Phil 455: Homework 2 (on Sets and Functions)

Since this homework was posted late, it won’t be due until the end of the day (11:59 pm) on Friday.

Let T1 be a set, and let:

T2 = {T1}

T3 = {{T1}}

T4 = {T1, {T1}}

Questions:
1. What is T2 ∩ T4?
2. Which of T1 through T4 are members of T4?
1. Which of T1 through T4 are subsets of T4?
For each of the following, true or false?
1. If a ∈ A and A ⊆ B then a ∈ B.
2. If A ⊆ B and B ⊆ Γ then A ⊆ Γ.
1. a ∈ A iff {a} ⊆ A.
2. a ∈ A and b ∈ A iff {a,b} ⊆ A.
1. If A ⊆ B and B ⊆ A then A = B.
Let A = {"a","b","c"}, Γ = {"c","d"}, and Δ = {"d","e","f"}. Then:
1. List 𝟚^A (the powerset of A).
2. What is A ∪ Γ?
1. What is Γ ∪ ∅?
2. What is A ∩ Γ?
1. What is A – Γ?
2. What is A ∪ (Γ ∩ Δ)?
3. What is A ∩ (Γ ∩ Δ)?
Is it always true that (A ∩ B) ∪ C = A ∩ (B ∪ C)? Justify your answer.
List all elements of {0,1}³.
(a) How many different partitions of the set {1,2,3} are there? (b) How many different permutation functions are there on that set?
Here is an example proof that A ⊆ A ∪ B. Suppose that a ∈ A. Then it is either the case that a ∈ A or a ∈ B. Thus by the definition of ∪, a ∈ A ∪ B. Since this holds for any a ∈ A, then by the definition of ⊆, A ⊆ A ∪ B.

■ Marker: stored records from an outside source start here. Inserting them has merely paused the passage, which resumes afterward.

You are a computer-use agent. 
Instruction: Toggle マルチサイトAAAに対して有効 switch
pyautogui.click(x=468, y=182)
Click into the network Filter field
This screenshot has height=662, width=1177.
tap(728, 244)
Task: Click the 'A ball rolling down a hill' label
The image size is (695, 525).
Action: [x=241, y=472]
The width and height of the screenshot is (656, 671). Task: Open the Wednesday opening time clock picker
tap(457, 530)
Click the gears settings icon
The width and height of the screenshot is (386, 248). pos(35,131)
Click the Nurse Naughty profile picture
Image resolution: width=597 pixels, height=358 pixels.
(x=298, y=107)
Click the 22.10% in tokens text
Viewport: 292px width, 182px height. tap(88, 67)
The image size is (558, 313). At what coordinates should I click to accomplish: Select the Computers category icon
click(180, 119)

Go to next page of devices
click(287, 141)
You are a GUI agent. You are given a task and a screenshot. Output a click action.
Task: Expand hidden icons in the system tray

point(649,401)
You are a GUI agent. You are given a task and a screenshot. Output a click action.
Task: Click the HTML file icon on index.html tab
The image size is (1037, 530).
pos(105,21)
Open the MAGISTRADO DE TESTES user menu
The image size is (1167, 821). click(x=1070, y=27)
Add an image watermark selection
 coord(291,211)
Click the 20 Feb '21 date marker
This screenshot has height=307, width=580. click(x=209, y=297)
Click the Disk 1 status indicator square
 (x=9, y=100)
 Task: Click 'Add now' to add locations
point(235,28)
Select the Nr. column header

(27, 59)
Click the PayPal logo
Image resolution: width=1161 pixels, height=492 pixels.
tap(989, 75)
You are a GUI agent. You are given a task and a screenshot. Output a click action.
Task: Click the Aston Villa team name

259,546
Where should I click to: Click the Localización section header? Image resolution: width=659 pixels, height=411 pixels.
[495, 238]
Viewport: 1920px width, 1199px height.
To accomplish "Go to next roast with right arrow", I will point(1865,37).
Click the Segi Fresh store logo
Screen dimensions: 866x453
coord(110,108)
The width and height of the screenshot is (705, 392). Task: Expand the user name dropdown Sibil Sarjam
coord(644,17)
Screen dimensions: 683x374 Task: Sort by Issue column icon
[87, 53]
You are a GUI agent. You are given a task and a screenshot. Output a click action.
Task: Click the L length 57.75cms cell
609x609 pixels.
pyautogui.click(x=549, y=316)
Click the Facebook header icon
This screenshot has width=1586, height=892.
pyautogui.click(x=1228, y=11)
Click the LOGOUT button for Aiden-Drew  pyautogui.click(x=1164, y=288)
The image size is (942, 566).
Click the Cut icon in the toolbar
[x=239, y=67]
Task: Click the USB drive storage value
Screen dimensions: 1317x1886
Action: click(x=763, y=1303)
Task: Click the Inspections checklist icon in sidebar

Here is an example proof that A ∩ B ⊆ A. Suppose that a ∈ A ∩ B. Then by the definition of ∩, a ∈ A (and also a ∈ B, but we don’t need that). Since this holds for any a ∈ A ∩ B, then by the definition of ⊆, A ∩ B ⊆ A.

Prove the following:
1. A ∪ (A ∩ B) = A
2. A ∩ (A ∪ B) = A
1. A ⊆ B iff A ∪ B ⊆ B
2. A ⊆ B iff A ⊆ A ∩ B
1. A – (A – B) = A ∩ B
2. (A – B) ∩ B = ∅
Prove that A × (B ∩ Γ) = (A × B) ∩ (A × Γ).
Understand the symmetric difference of sets A and B to be the set (A ∪ B) – (A ∩ B). I’ve seen this operation expressed using each of the following notations: ∆ ⊝ ⊕ and + (+ is also sometimes used instead to express “disjoint union”). For the purposes of this question, let’s express symmetric difference using ⊕. (a) Prove that A ⊕ B = (A – B) ∪ (B – A). (b) Prove that A ⊕ B ⊆ B iff A ⊆ B.
Which of the following mathematical symbols express unary functions? Which express binary functions? Which don’t express functions at all?
1. +
2. <
1. ∪
2. ⊆
1. sin
Consider the functions described below, where x ∈ Χ and y ∈ Ψ. Is the function injective? (If “it depends,” what does it depend on?)
1. f(x,y) = x
2. f(x,y) = (y,x)
1. f(x) = (x,y₀), for some fixed y₀ ∈ Ψ
Let A be a finite set, and f be a function from A into A. (a) Explain why f’s being injective implies it is also surjective. (b) Explain why f’s being surjective implies it is also injective.
Is + an operation on the set of odd natural numbers? Justify your answer.
Let B be a set and consider its powerset 𝟚^B. Is ∪ an operation on 𝟚^B? What about ∩? What about –? A binary operator is called idempotent when applying it to (b,b) always gives b as a result. Which if any of those operators on 𝟚^B are idempotent?
Again let B be a set, but now consider the set Ψ of permutations on B. Consider the operator ∘ that takes two functions as arguments and delivers their composition as a result. Is ∘ an operation on Ψ? Is it commutative? Justify your answers.
When we’re talking about the composition of more than two functions, sometimes we’ll leave off the parentheses. Should h ∘ g ∘ f be understood as h ∘ (g ∘ f) or as (h ∘ g) ∘ f? Justify your answer.
If f: Δ → Γ and id_Δ and id_Γ are identity functions on Δ and Γ respectively, (a) what is f ∘ id_Δ? (b) What is id_Γ ∘ f?
If f: Δ → Γ is a bijection, (a) what is f⁻¹ ∘ f? (b) What is f ∘ f⁻¹? It should be clear what the domain and codomain of your answers are.